If the Librem 5 is successful, I foresee other phone makers starting offering Linux as one of the OS options on a few select models when ordering them online. They will be cautious and hedge their bets on mobile Linux, so they can fall back on their Android sales if the Linux option fails. They will probably go with either Sailfish OS or Phosh, as the best available option. I think that Purism can facilitate this in two ways:
- Get Phosh adopted as an official GNOME project and every major distro to package it, so it is no longer perceived as being controlled exclusively by Purism.
- Offer to provide commercial support for Linux/Phosh like Canonical offered support for laptop makers selling Ubuntu preinstalled, because many phone makers won’t use an OS if they don’t think it is properly supported.

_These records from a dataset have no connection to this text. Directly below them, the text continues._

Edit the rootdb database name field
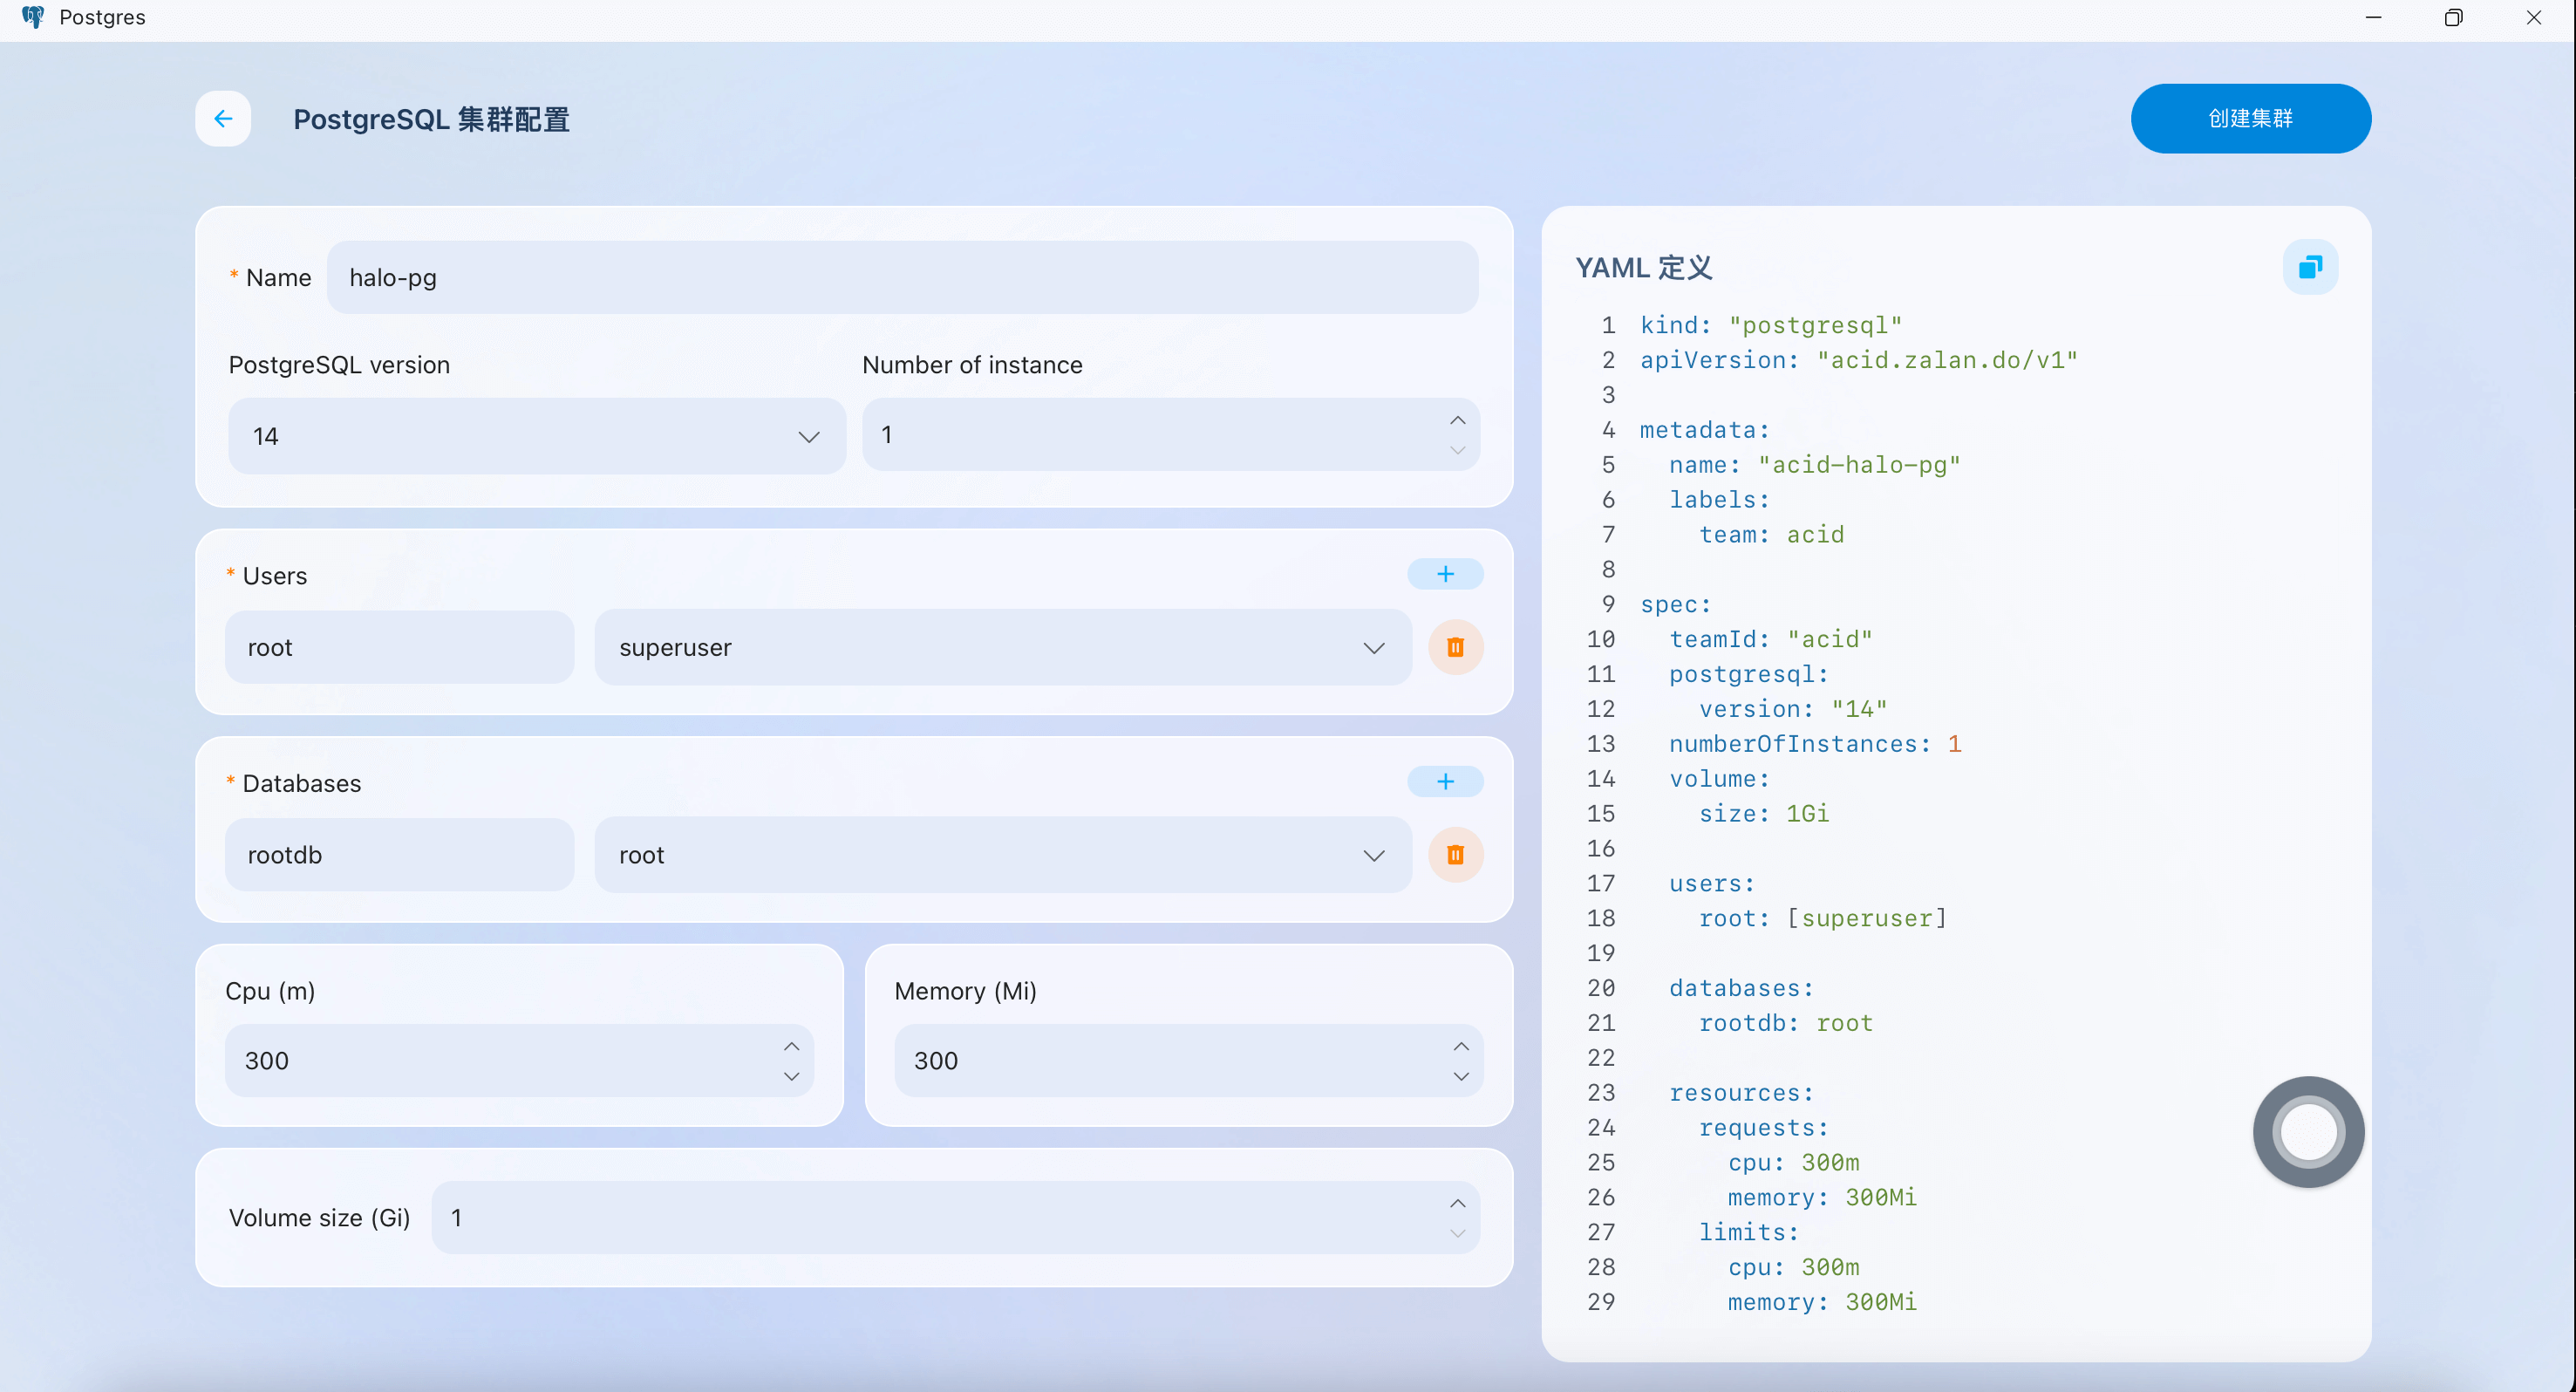The image size is (2576, 1392). pos(399,855)
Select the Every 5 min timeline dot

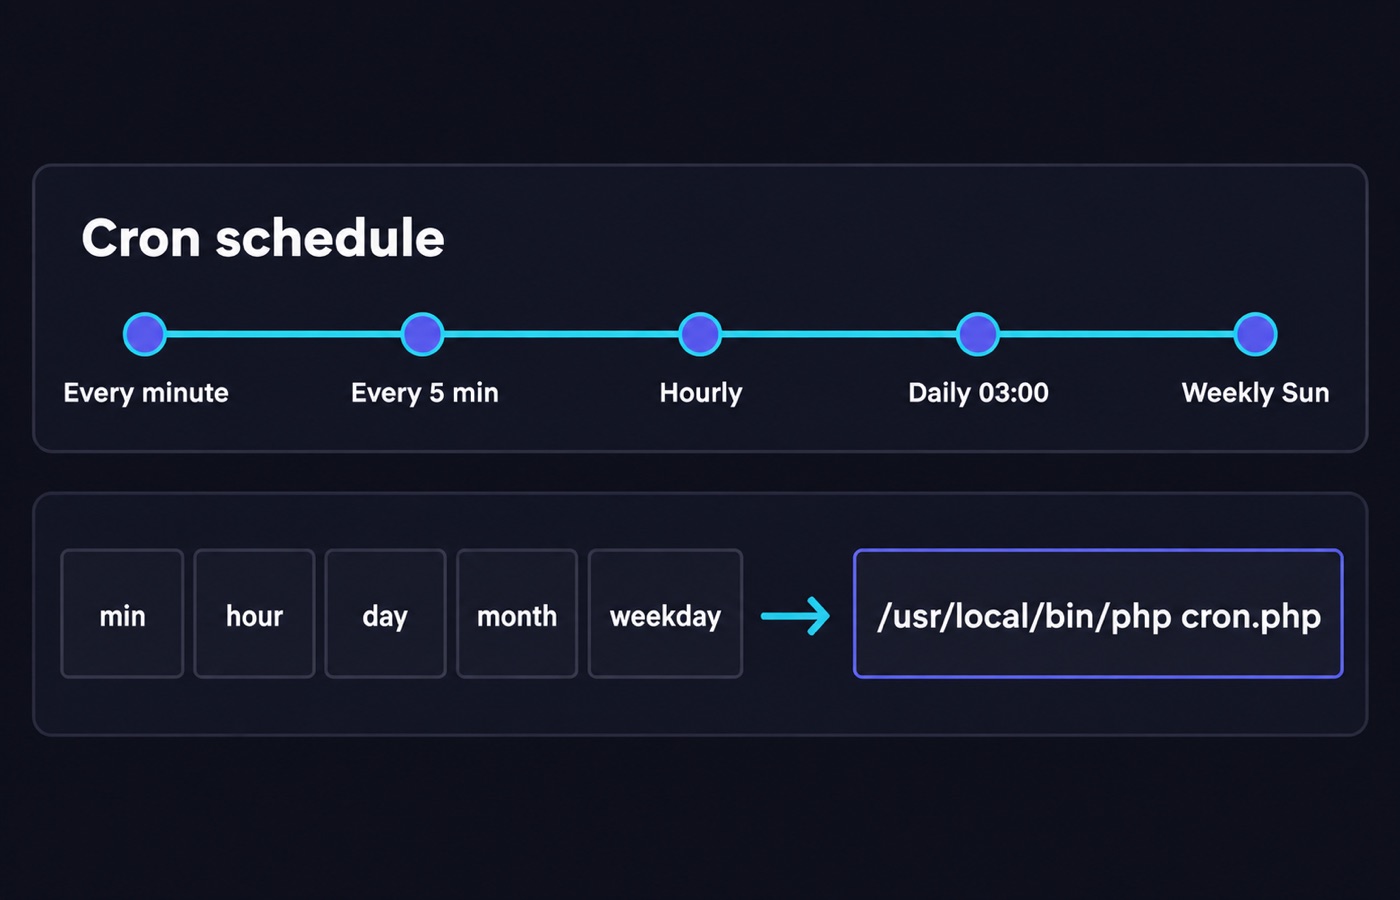422,334
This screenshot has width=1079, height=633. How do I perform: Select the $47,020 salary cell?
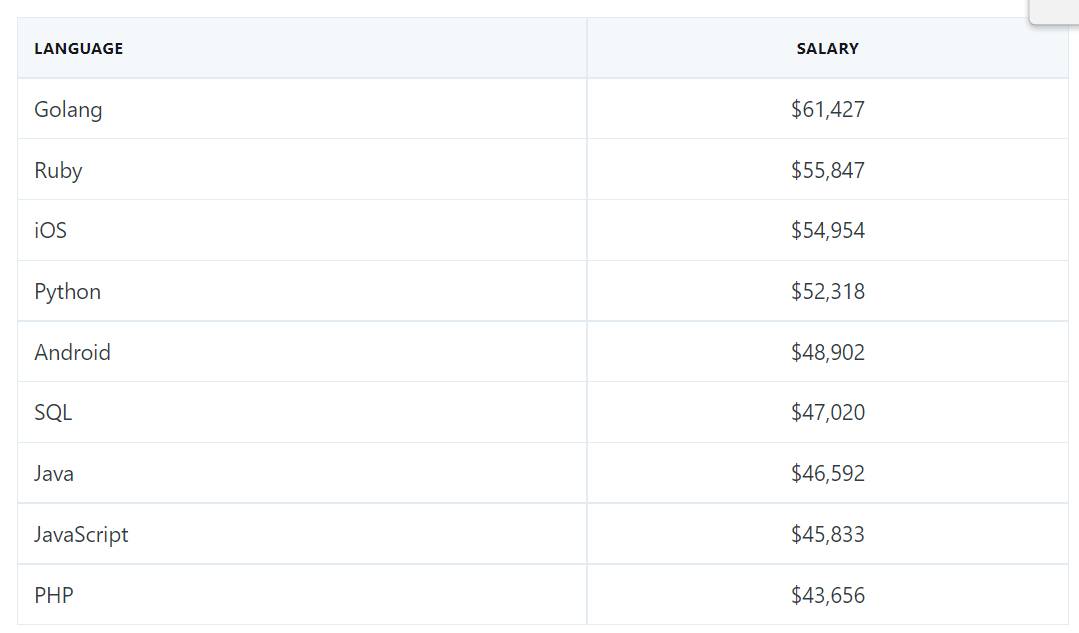tap(827, 412)
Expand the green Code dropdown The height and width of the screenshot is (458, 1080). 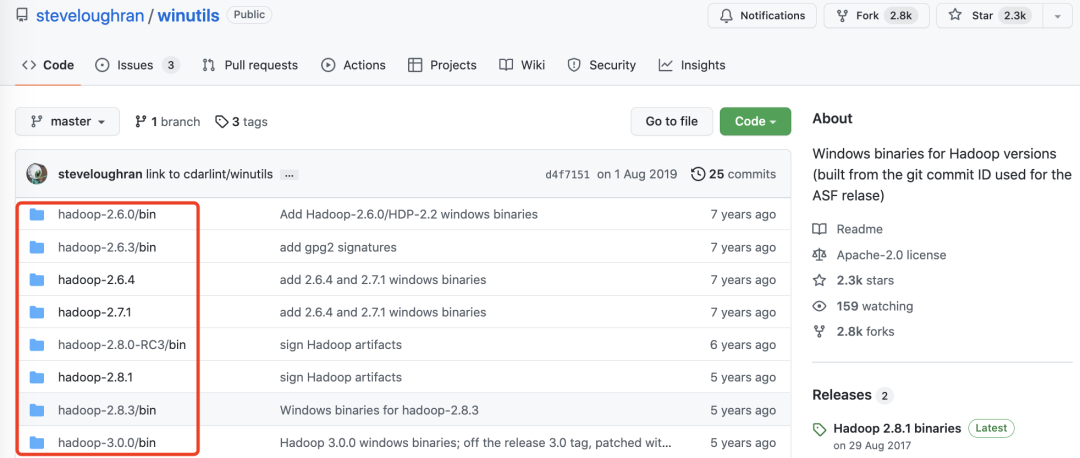tap(755, 122)
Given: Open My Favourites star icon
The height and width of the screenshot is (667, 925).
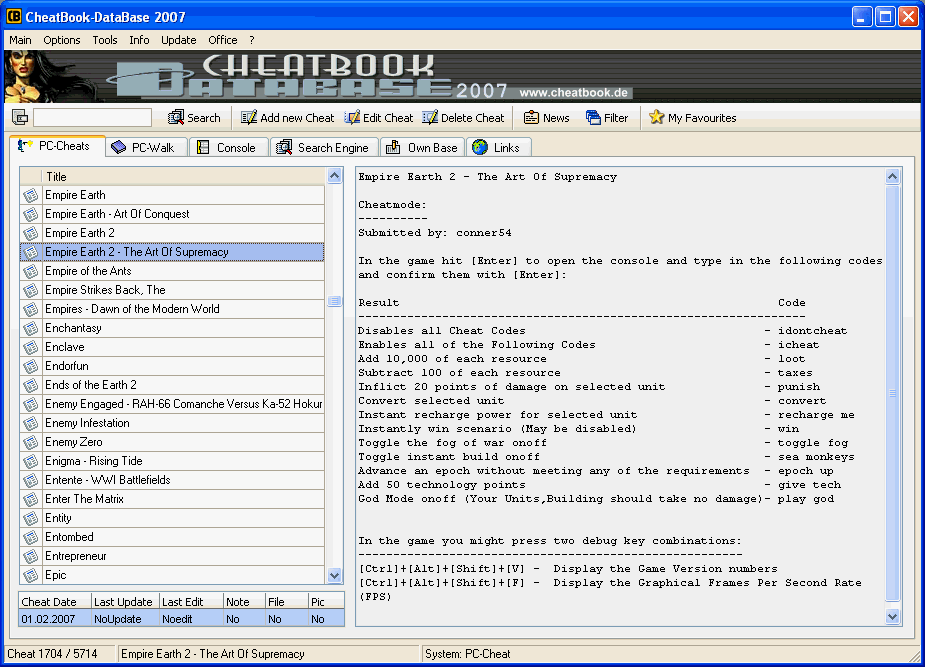Looking at the screenshot, I should click(659, 117).
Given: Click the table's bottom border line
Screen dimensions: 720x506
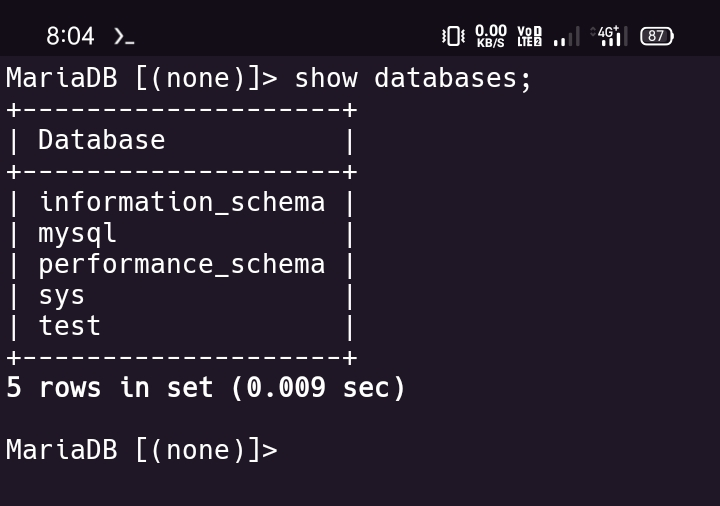Looking at the screenshot, I should tap(182, 357).
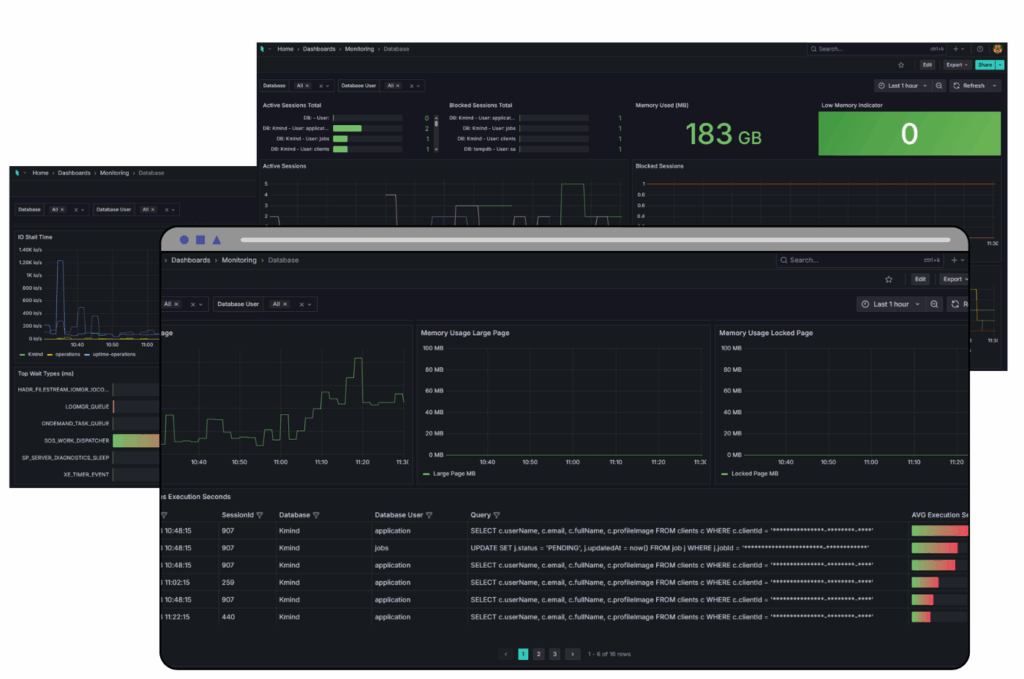Click the star icon in the top-right dashboard
Image resolution: width=1024 pixels, height=679 pixels.
pyautogui.click(x=901, y=65)
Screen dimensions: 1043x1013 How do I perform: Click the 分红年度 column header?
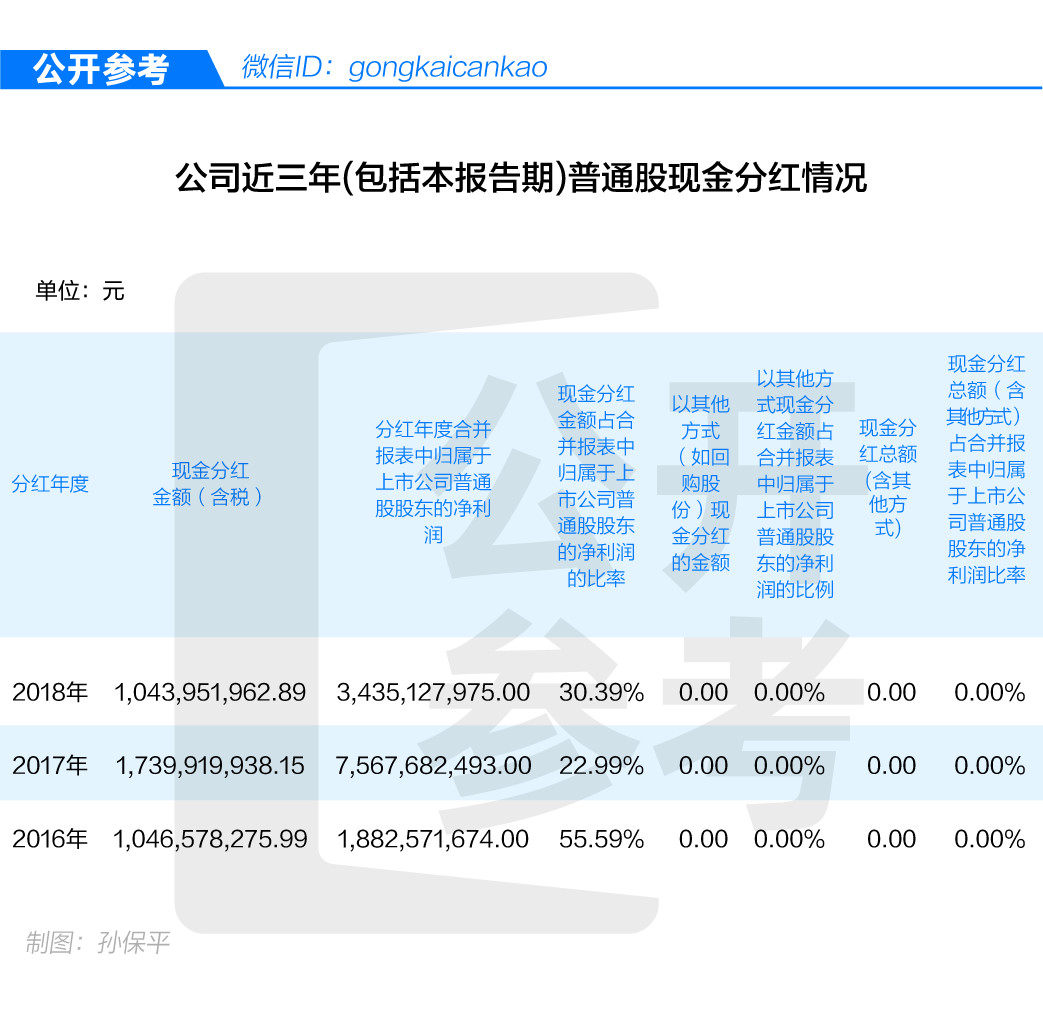coord(50,484)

Once Linux is offered as an option for phone buyers, we need customer demand to demonstrate to the phone makers that there is demand for the Linux option and people will pay for it. Although we probably won’t care for that first phone with a Linux option which is offered by a company like Sony, OnePlus or Fairphone, we need it to sell well.
It will be an extra cost to support two OSes, and phone makers won’t continue offering mobile Linux as one of the options if they see others failing at it. That is why is is so important that Phosh be ready in a couple years time when a phone maker like Sony or OnePlus takes a chance on offering it, because if that first phone maker fails at mobile Linux, it will scare the others from trying Linux as an option.